2.1. Numba Types¶
2.1.1. Basic Types¶
“Basic” Numba types can be expressed through simple expressions. The symbols below refer to attributes of the main numba module (so if you read “boolean”, it means that symbol can be accessed as numba.boolean).
2.1.1.1. Numbers¶
The following table contains the elementary numeric types currently defined by Numba, and their various aliases.

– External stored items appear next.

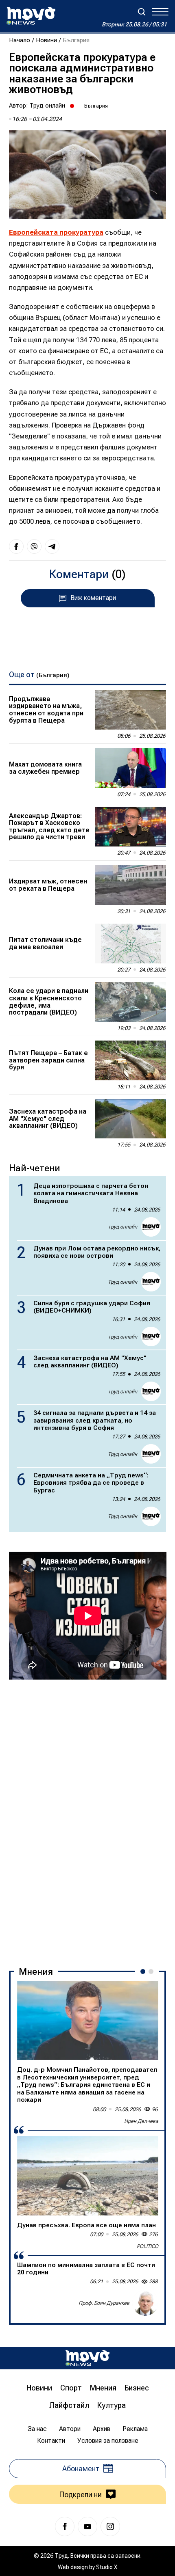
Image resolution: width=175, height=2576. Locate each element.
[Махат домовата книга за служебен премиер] (130, 768)
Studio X (106, 2567)
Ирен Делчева (141, 2121)
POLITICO (147, 2246)
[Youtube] (87, 2526)
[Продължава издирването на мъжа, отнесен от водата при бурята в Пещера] (130, 710)
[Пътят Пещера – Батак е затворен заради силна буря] (130, 1060)
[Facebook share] (16, 546)
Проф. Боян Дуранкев (104, 2303)
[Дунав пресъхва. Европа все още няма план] (87, 2175)
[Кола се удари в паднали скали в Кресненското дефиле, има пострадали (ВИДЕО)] (130, 1002)
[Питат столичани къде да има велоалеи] (130, 943)
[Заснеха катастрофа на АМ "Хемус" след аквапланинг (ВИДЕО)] (130, 1119)
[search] (142, 12)
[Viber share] (34, 546)
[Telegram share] (52, 546)
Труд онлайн (47, 105)
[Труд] (87, 2358)
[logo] (31, 16)
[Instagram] (110, 2526)
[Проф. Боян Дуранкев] (145, 2303)
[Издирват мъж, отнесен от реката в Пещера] (130, 885)
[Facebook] (64, 2526)
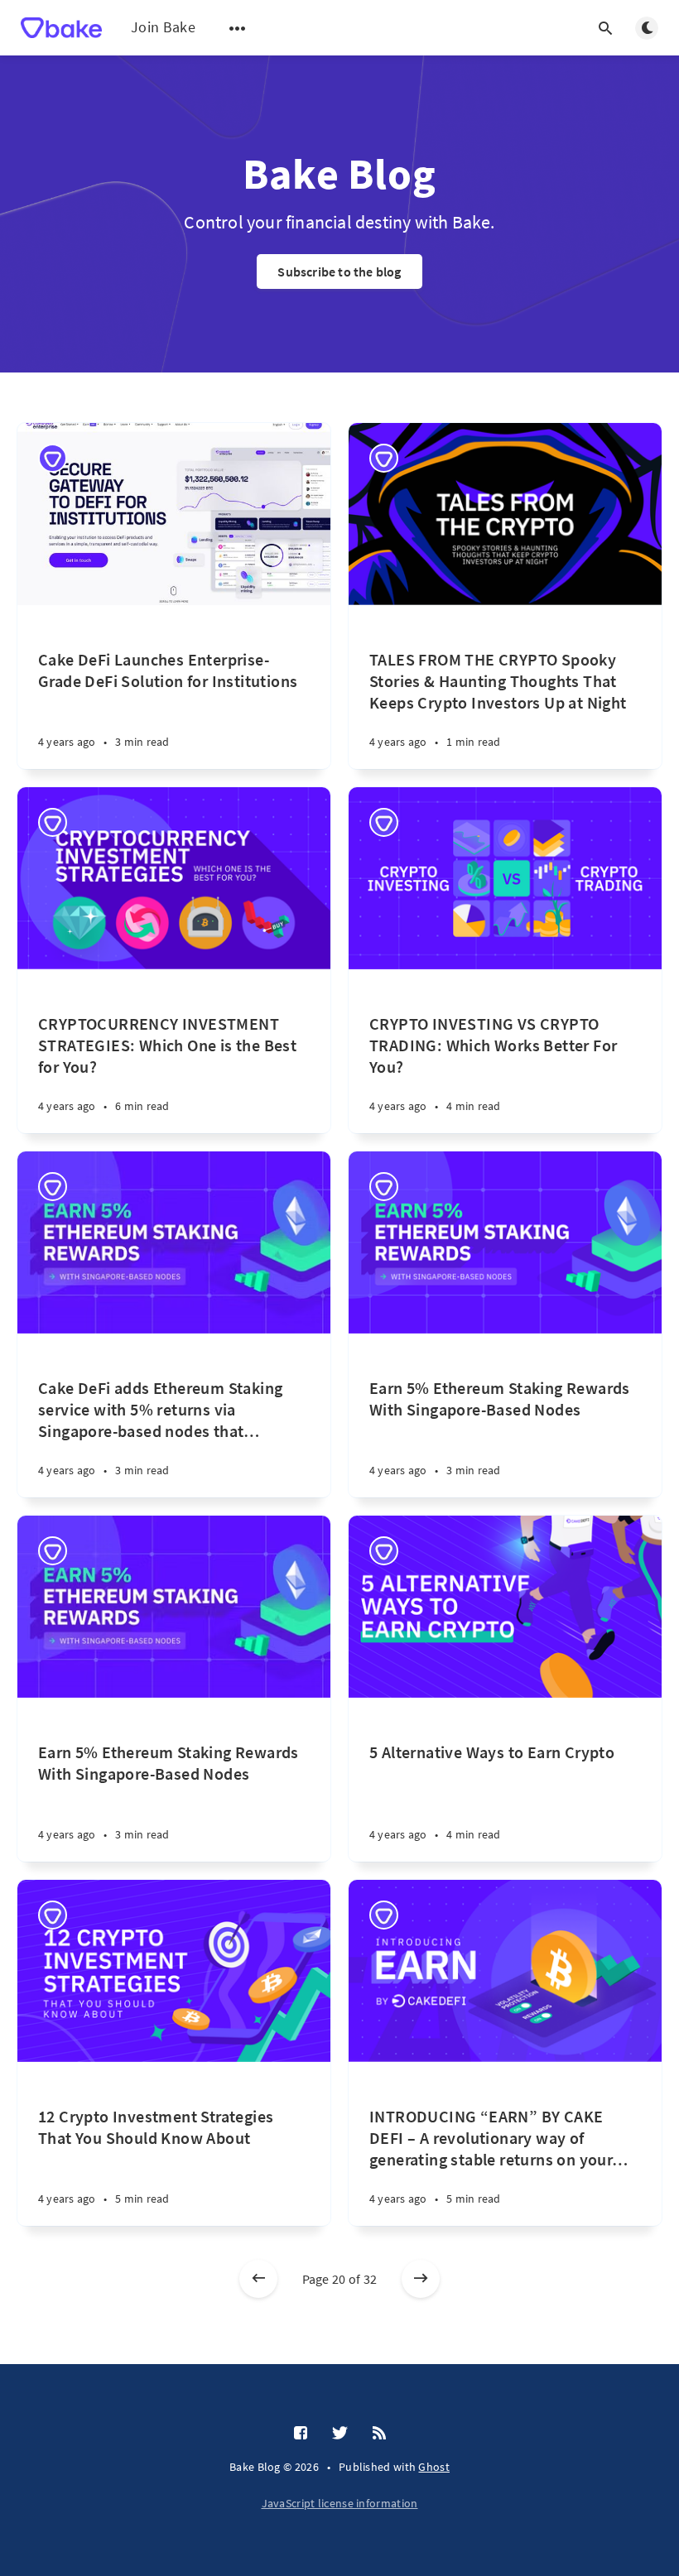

Type name(s) | Shorthand | Comments |
---|---|---|
boolean | b1 | represented as a byte |
uint8, byte | u1 | 8-bit unsigned byte |
uint16 | u2 | 16-bit unsigned integer |
uint32 | u4 | 32-bit unsigned integer |
uint64 | u8 | 64-bit unsigned integer |
int8, char | i1 | 8-bit signed byte |
int16 | i2 | 16-bit signed integer |
int32 | i4 | 32-bit signed integer |
int64 | i8 | 64-bit signed integer |
float32 | f4 | float32 |
float64, double | f8 | float64 |
complex64 | c8 | single-precision complex number |
complex128 | c16 | double-precision complex number |
2.1.1.2. Arrays¶
The easy way to declare array types is to subscript an elementary type according to the number of dimensions. For example a 1-dimension single-precision array:
>>> numba.float32[:]
array(float32, 1d, A, nonconst)
or a 3-dimension array of the same underlying type:
>>> numba.float32[:,:,:]
array(float32, 3d, A, nonconst)
However, this is not enough to express all possibilities, such as a particular contiguity or a structured array.
2.1.2. Advanced Types¶
For more advanced declarations, you have to use constructors provided by Numba.
Warning
The APIs documented here are not guaranteed to be stable. Unless necessary, it is recommended to let Numba infer argument types by using the signature-less variant of @jit.
2.1.2.1. Numpy scalars¶
Non-trivial scalars such as structured types need to be constructed programmatically.
- numba.from_dtype(dtype)¶
Create a Numba type corresponding to the given Numpy dtype:
>>> struct_dtype = np.dtype([('row', np.float64), ('col', np.float64)]) >>> numba.from_dtype(struct_dtype) Record([('row', '<f8'), ('col', '<f8')])
- class numba.types.NPDatetime(unit)¶
Create a Numba type for Numpy datetimes of the given unit. unit should be a string amongst the codes recognized by Numpy (e.g. Y, M, D, etc.).
- class numba.types.NPTimedelta(unit)¶
Create a Numba type for Numpy timedeltas of the given unit. unit should be a string amongst the codes recognized by Numpy (e.g. Y, M, D, etc.).
See also
Numpy datetime units.
2.1.2.2. Arrays¶
- class numba.types.Array(dtype, ndim, layout)¶
Create an array type. dtype should be a Numba type. ndim is the number of dimensions of the array (a positive integer). layout is a string giving the layout of the array: A means any layout, C means C-contiguous and F means Fortran-contiguous.